ESTRATTO DEL TESTO:
━━━━━━
Fra questi c’è per esempio Can Dündar, l’ex direttore di Cumhuriyet. Dündar fu arrestato nel novembre del 2015, e cioè prima del golpe, perché il suo giornale aveva svelato come l’intelligence turca avesse fornito armi ai combattenti dei gruppi islamisti attivi in Siria contro il governo di Bashar al Assad. Scarcerato per ordine della Corte suprema, il giornalista ha lasciato il suo paese, dove è condannato a dieci anni di carcere.

 

In Europa Dündar è conosciuto, premiato, ascoltato, ma per ogni Dündar famoso all’estero, in Turchia restano dozzine di giornalisti più o meno noti alla mercé della vendetta del duo Erdogan-Yilidirim. Questo è stato il 30 agosto, scrive ancora Candar su al-Monitor: “Al posto delle fanfare, una nuova ondata di intimidazioni e di soppressione del giornalismo indipendente. La giornata si è aperta con una serie di raid polizieschi a casa di numerosi reporter di fama mondiale”. I loro nomi sono stati diffusi da Platform24.org, “una piattaforma”, nelle parole di Candar, “per il giornalismo indipendente fondata da Hasan Cemal, già direttore di Cumhuriyet, e decano dei giornalisti turchi con all’attivo 50 anni di esperienza”.

 


Turchia, Giorno della Vittoria ad Ankara (foto LaPresse)


 

L’ultima campagna di Platform24 riguarda la condizione dei giornalisti turchi sotto lo stato d’emergenza, proclamato da Erdogan all’indomani del golpe fallito di metà luglio. Fra gli ultimi arresti “ci sono anche 14 o 15 giornalisti curdi che sono stati rilasciati nemmeno una settimana fa”, dice al Foglio uno dei principali attivisti della piattaforma. Non si tratta di un giornalista sconosciuto ma di uno dei volti più noti della televisione turca, “ma chiedo che il mio nome non sia utilizzato”. La sua non è paura per possibili conseguenze personali – l’uomo è già stato ampiamente preso di mira dal governo – ma la volontà di dare spazio per una volta al sito web e alle liste con i nomi dei colleghi meno conosciuti. “Almeno 110 giornalisti sono in carcere, poi ce ne sono un’altra trentina presi in custodia dalla polizia: con le nuove norme il fermo di una settimana può essere esteso fino a un mese, fino all’arrivo di una decisione del magistrato sulla persona fermata”.
━━━━━━
MATERIALE DI PARTENZA:

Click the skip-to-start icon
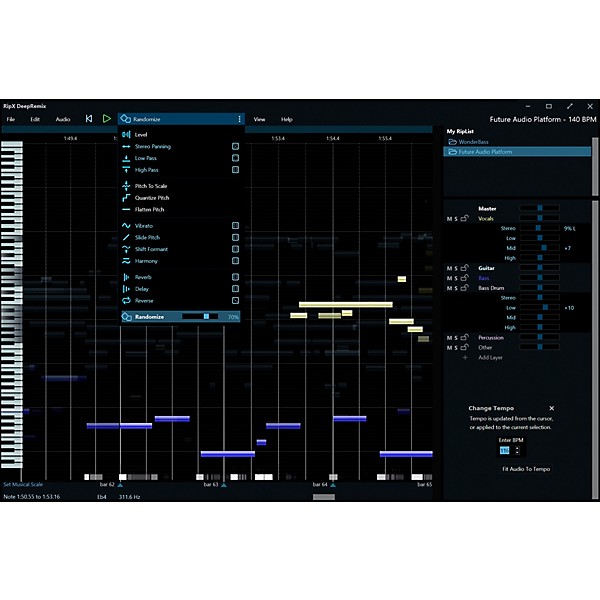 click(89, 119)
━━━━━━
OBIETTIVO:
Riscrivi in modo più breve il paragrafo dell'estratto sui giornalisti in Turchia che comincia con «Fra questi c'è per esempio Can Dündar», tenendo i fatti principali. Le righe non hanno nessun legame con l'estratto.

RISULTATO:
Can Dündar, ex direttore di Cumhuriyet, fu arrestato nel novembre 2015, prima del golpe. Il suo giornale aveva rivelato che l'intelligence turca forniva armi ai gruppi islamisti che in Siria combattevano contro il governo di Bashar al Assad. Liberato per ordine della Corte suprema, ha lasciato la Turchia, dove è condannato a dieci anni di carcere.